**BRIEF:**
Copy out the listing below word for word, every line of it.

**MATERIAL FOR THIS EXERCISE:**
= = = = = = =
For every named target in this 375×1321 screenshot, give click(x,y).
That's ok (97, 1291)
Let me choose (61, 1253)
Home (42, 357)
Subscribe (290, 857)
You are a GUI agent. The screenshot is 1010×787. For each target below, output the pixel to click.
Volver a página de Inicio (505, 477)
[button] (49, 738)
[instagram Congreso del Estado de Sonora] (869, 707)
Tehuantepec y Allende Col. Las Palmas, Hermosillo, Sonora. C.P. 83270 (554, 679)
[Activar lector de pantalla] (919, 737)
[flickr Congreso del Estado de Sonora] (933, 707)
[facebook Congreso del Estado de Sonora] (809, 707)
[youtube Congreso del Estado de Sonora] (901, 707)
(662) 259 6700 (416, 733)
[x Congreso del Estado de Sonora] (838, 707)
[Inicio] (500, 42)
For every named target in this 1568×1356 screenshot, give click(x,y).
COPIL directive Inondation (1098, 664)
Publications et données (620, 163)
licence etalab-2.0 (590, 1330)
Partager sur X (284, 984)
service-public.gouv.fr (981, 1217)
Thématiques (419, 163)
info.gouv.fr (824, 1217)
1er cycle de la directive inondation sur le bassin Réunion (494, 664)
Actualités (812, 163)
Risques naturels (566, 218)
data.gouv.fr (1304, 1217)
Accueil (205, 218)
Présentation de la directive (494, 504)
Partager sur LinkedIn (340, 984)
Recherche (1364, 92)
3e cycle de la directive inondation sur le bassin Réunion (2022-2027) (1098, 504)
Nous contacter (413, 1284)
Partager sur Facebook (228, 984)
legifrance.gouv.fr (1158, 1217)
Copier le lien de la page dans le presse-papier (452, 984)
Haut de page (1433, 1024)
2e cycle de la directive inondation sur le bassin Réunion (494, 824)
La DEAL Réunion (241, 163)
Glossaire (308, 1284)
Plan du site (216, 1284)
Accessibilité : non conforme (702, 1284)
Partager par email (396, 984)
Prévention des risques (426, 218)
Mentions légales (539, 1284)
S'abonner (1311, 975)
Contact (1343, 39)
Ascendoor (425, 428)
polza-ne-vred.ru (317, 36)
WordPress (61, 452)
= = = = = = =
**COMPLETE ANSWER:**
For every named target in this 375×1321 screenshot, give click(x,y).
That's ok (97, 1291)
Let me choose (61, 1253)
Home (42, 357)
Subscribe (290, 857)
You are a GUI agent. The screenshot is 1010×787. For each target below, output the pixel to click.
Volver a página de Inicio (505, 477)
[button] (49, 738)
[instagram Congreso del Estado de Sonora] (869, 707)
Tehuantepec y Allende Col. Las Palmas, Hermosillo, Sonora. C.P. 83270 (554, 679)
[Activar lector de pantalla] (919, 737)
[flickr Congreso del Estado de Sonora] (933, 707)
[facebook Congreso del Estado de Sonora] (809, 707)
[youtube Congreso del Estado de Sonora] (901, 707)
(662) 259 6700 (416, 733)
[x Congreso del Estado de Sonora] (838, 707)
[Inicio] (500, 42)
For every named target in this 1568×1356 screenshot, give click(x,y).
COPIL directive Inondation (1098, 664)
Publications et données (620, 163)
licence etalab-2.0 (590, 1330)
Partager sur X (284, 984)
service-public.gouv.fr (981, 1217)
Thématiques (419, 163)
info.gouv.fr (824, 1217)
1er cycle de la directive inondation sur le bassin Réunion (494, 664)
Actualités (812, 163)
Risques naturels (566, 218)
data.gouv.fr (1304, 1217)
Accueil (205, 218)
Présentation de la directive (494, 504)
Partager sur LinkedIn (340, 984)
Recherche (1364, 92)
3e cycle de la directive inondation sur le bassin Réunion (2022-2027) (1098, 504)
Nous contacter (413, 1284)
Partager sur Facebook (228, 984)
legifrance.gouv.fr (1158, 1217)
Copier le lien de la page dans le presse-papier (452, 984)
Haut de page (1433, 1024)
2e cycle de la directive inondation sur le bassin Réunion (494, 824)
La DEAL Réunion (241, 163)
Glossaire (308, 1284)
Plan du site (216, 1284)
Accessibilité : non conforme (702, 1284)
Partager par email (396, 984)
Prévention des risques (426, 218)
Mentions légales (539, 1284)
S'abonner (1311, 975)
Contact (1343, 39)
Ascendoor (425, 428)
polza-ne-vred.ru (317, 36)
WordPress (61, 452)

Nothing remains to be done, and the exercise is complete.